Early life and education
Saville was born in Durham, North Carolina.

She received a Bachelor of Arts degree from Duke University, and a Master's in Fine Art from Pratt Institute, New York.

Life an work
Saville is primarily known for her night photographs of urban landscapes. Her subjects include streets and buildings in the New York area. She has described these nocturnal city scenes as: "an empty skeletal set where lights and shadows showcase an uninterrupted dance." Geoff Dyer described her work for The New Yorker magazine as "the archeology of overnight: resting tools, tired steps, dreaming brooms, sleeping shadows" through scenes that convey a sense of emptiness and vacancy.

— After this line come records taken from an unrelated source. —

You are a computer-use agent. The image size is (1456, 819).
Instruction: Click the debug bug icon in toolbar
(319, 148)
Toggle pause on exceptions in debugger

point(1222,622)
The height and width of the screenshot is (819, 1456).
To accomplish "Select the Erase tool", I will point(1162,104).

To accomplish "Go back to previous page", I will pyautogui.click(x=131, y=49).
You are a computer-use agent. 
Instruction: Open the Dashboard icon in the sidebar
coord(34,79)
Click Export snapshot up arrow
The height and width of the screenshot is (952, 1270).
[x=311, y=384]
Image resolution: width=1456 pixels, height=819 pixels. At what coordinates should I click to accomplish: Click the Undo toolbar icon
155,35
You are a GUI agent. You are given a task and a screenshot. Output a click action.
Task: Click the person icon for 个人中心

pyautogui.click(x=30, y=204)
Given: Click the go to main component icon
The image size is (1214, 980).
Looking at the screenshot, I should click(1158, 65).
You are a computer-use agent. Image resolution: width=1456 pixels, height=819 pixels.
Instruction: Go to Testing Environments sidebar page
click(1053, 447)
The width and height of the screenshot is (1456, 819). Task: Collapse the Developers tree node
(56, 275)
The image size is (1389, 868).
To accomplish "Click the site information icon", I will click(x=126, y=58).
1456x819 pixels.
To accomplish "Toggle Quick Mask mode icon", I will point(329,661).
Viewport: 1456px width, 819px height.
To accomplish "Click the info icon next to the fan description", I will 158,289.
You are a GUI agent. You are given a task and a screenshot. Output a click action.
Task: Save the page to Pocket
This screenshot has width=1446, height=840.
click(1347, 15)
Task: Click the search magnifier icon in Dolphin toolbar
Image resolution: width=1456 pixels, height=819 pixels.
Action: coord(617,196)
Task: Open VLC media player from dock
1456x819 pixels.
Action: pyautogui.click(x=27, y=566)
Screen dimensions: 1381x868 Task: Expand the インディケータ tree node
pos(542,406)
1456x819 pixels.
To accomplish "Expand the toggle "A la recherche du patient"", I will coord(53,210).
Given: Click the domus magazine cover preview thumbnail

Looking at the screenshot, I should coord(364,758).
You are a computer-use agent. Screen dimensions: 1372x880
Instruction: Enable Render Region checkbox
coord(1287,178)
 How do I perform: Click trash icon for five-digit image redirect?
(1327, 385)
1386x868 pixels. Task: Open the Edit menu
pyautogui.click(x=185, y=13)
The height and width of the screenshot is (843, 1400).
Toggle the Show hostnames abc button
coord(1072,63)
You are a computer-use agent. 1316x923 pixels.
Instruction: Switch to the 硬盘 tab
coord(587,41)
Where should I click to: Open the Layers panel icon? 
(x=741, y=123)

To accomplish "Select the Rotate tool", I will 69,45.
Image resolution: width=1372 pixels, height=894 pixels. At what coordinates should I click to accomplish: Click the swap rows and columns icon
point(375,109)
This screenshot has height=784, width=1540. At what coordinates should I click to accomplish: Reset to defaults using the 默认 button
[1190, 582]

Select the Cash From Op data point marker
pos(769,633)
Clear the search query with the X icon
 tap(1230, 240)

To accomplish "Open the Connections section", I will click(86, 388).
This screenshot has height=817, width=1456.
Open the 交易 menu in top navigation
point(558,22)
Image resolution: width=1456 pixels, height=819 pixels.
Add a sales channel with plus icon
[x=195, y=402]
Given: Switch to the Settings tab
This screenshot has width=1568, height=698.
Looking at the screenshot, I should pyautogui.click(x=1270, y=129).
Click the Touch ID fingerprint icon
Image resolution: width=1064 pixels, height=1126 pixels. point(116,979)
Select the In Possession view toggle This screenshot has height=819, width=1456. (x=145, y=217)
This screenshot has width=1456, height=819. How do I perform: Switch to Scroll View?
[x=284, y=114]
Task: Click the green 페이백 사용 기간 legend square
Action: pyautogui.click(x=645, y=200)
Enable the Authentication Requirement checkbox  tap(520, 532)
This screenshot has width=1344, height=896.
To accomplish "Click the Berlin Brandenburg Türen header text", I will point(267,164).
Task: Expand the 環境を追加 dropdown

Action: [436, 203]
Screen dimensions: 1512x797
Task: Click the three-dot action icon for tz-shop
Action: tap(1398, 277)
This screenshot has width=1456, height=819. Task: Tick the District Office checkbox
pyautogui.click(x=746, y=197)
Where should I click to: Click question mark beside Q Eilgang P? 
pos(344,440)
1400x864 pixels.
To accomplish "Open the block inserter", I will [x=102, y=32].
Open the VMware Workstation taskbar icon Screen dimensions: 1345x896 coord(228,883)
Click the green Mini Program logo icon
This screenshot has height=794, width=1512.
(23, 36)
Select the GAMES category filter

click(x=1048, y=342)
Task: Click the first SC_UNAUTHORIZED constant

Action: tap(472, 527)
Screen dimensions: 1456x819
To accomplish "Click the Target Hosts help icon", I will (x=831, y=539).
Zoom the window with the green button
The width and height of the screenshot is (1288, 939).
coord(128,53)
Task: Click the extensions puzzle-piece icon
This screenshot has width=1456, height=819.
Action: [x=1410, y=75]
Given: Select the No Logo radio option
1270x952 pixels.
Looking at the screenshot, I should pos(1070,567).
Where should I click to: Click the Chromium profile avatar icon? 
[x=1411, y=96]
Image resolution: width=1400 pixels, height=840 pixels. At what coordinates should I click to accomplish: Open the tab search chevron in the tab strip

She has taught at the International Center of Photography.

Exhibitions
In 2015, Saville had a solo exhibition at the Pratt Institute gallery in Brooklyn, New York. In 2017, Saville had a one-person show at the Griffin Museum of Photography.

Publications

 Horses in the Circus Ring. Dutton Books for Young Readers, 1989. .
 The Language of Life. Bill Moyers, 1995.
 Acquainted with the Night. Rizzoli, 1997.
 Night/Shift: Color Photographs by Lynn Saville. Monacelli/Random House, 2009. .
 Dark City: Urban America at Night, Photographs by Lynn Saville. Bologna: Damiani, 2015.
 New York, Photographs by Lynn Saville. Long Island City: Kris Graves, 2018.

Collections
Her work is included in the permanent collections of the Mint Museum, the Museum of Fine Arts Houston, the Los Angeles County Museum of Art and the Brooklyn Museum of Art.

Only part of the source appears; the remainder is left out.